Set problem:
Copy the rows word for word, starting at the line containing "What do you see at coordinates (395, 120)" and ending at the last line of the rows.

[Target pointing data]
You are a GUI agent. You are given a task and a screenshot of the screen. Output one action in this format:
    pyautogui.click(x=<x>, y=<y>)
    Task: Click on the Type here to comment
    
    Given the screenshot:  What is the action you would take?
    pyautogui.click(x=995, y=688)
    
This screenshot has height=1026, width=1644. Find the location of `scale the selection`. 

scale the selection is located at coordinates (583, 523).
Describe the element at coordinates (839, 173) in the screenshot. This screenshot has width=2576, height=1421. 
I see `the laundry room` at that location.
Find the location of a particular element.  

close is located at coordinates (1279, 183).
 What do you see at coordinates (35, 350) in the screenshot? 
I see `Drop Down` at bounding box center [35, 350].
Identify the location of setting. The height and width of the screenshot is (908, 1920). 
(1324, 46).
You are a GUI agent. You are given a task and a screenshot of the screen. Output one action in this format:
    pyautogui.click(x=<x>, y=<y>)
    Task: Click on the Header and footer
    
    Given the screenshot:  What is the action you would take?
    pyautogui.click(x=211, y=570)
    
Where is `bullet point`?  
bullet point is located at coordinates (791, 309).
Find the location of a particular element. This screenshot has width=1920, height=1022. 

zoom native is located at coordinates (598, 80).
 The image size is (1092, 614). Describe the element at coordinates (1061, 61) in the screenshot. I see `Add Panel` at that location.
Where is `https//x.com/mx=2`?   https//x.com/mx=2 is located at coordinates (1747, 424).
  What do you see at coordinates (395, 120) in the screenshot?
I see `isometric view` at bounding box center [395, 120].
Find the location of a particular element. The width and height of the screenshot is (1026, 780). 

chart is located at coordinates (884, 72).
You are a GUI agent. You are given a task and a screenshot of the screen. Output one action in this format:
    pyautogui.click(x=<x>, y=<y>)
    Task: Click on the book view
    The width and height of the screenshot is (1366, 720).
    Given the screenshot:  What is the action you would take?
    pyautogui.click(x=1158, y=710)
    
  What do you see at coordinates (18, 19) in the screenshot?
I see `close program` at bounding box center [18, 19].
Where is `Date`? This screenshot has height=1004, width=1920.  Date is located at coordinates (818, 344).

Solution to this task:
  What do you see at coordinates (395, 120) in the screenshot?
I see `isometric view` at bounding box center [395, 120].
Find the location of a particular element. The width and height of the screenshot is (1026, 780). 

chart is located at coordinates (884, 72).
You are a GUI agent. You are given a task and a screenshot of the screen. Output one action in this format:
    pyautogui.click(x=<x>, y=<y>)
    Task: Click on the book view
    The width and height of the screenshot is (1366, 720).
    Given the screenshot:  What is the action you would take?
    pyautogui.click(x=1158, y=710)
    
  What do you see at coordinates (18, 19) in the screenshot?
I see `close program` at bounding box center [18, 19].
Where is `Date`? This screenshot has height=1004, width=1920.  Date is located at coordinates (818, 344).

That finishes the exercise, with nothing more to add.